━━━━━ Texto de partida ━━━━━
No obstante estos logros, el factor de que las nuevas capitanías reales de la costa norte estuvieran tan distantes del gobierno central ubicado en Bahía, contribuía a propiciar levantamientos indígenas y ataques filibusteros difíciles de sofocar con una estructura administrativa tan excesivamente centralizada. Por tal motivo, en 1621 se creó un gobierno específico para los territorios del norte, que agrupó a Ceará –incluyendo Piaui-, Maranhao y Pará, al frente del cual se designó en condiciones de gobernador general a Francisco Coelho de Carvalho. Paralelamente se mantenía la administración de Bahía donde Diego de Mendoza Furtado (1622-1624) sustituyó al último gobernador con jurisdicción sobre todo Brasil: Luiz de Sousa (1617-1622). De esta forma, el imperio colonial portugués en América quedaba dividido de nuevo en dos grandes gobiernos, uno en Bahía con 12 capitanías y en Maranhao, con 3, otro.

La otra potencia europea que también por aquella época acometió incursiones por la costa brasileña fue Holanda. Desde 1584, navíos procedentes de los Países Bajos recorrían habitualmente el litoral de Brasil, en cumplimiento de misiones mercantiles o para realizar acciones propias de piratas y filibusteros. Las actividades de los audaces navegantes holandeses eran, en fin de cuentas, solo el preámbulo de una  empresa de mayor envergadura: la conquista de Bahía y Pernambuco.

Ocupación holandesa

La historia de la dominación holandesa en los ricos territorios brasileños de Bahía y Pernambuco se inició, en cierta medida, cuando los portugueses fueron desplazados de muchas de sus posesiones en Asia y África, a raíz de la unión de las Coronas de España y Portugal. Esos cambios fueron propiciados involuntariamente por Felipe II en 1594, al decretar el cierre de los puertos ibéricos a los holandeses, que impulsó  a los comerciantes de los Países Bajos a acudir sin intermediarios a las fuentes de su anterior comercio con los portugueses. Las ganancias que de esa actividad se derivaron para la Compañía de las Indias Orientales –fundada en 1602- indujeron a los holandeses a crear una asociación similar para atender los negocios del nuevo mundo. A esos efectos, el L de junio de 1621, se estableció en Ámsterdam la Compañía de las Indias Occidentales, con capitales aportados por banqueros, comerciantes y armadores calvinistas y judíos. La empresa se concebía bajo idénticas líneas que su predecesora oriental, disfrutando de un monopolio que le otorgaba el derecho exclusivo al comercio por la costa oeste de África y por todo el litoral americano. Debe añadirse que la compañía de las Indías Occidentales era un negocio privado, que funcionaba al margen del Estado, bajo la administración de su propio Consejo General. La existencia de dicha asociación mercantil imprimió nuevos bríos a las aventuras holandesas en este lado del globo, en especial después que se reanudó la guerra (1621-1640) entre los reinos de la península ibérica y los Países Bajos. La coyuntura favoreció que se cumplieran los objetivos fundamentales para los cuales había sido formada la Compañía de las Indias Occidentales: apropiarse del lucrativo tráfico de las maderas tintóreas y del azúcar, y contribuir mediante la guerra al debilitamiento de España y Portugal.
━━━━━
▸ Objetivo
¿Puedes volver a escribir el texto sobre la ocupación holandesa desde "La otra potencia" hasta "Bahía y Pernambuco.", reemplazando "navíos" por "barcos"?
━━━━━ Extracto de origen ━━━━━
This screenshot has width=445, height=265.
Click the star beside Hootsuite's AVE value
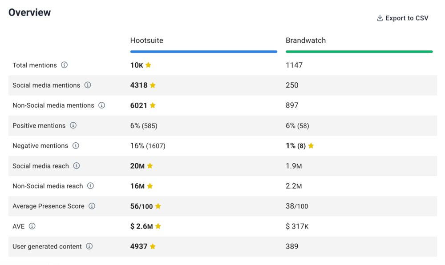coord(158,226)
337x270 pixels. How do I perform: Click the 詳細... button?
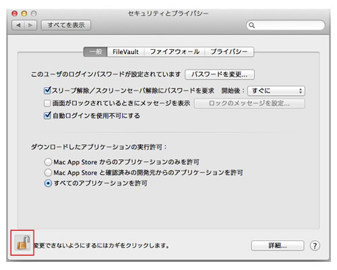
━━━━━
▸ Respuesta redactada
La otra potencia europea que también por aquella época acometió incursiones por la costa brasileña fue Holanda. Desde 1584, barcos procedentes de los Países Bajos recorrían habitualmente el litoral de Brasil, en cumplimiento de misiones mercantiles o para realizar acciones propias de piratas y filibusteros. Las actividades de los audaces navegantes holandeses eran, en fin de cuentas, solo el preámbulo de una  empresa de mayor envergadura: la conquista de Bahía y Pernambuco.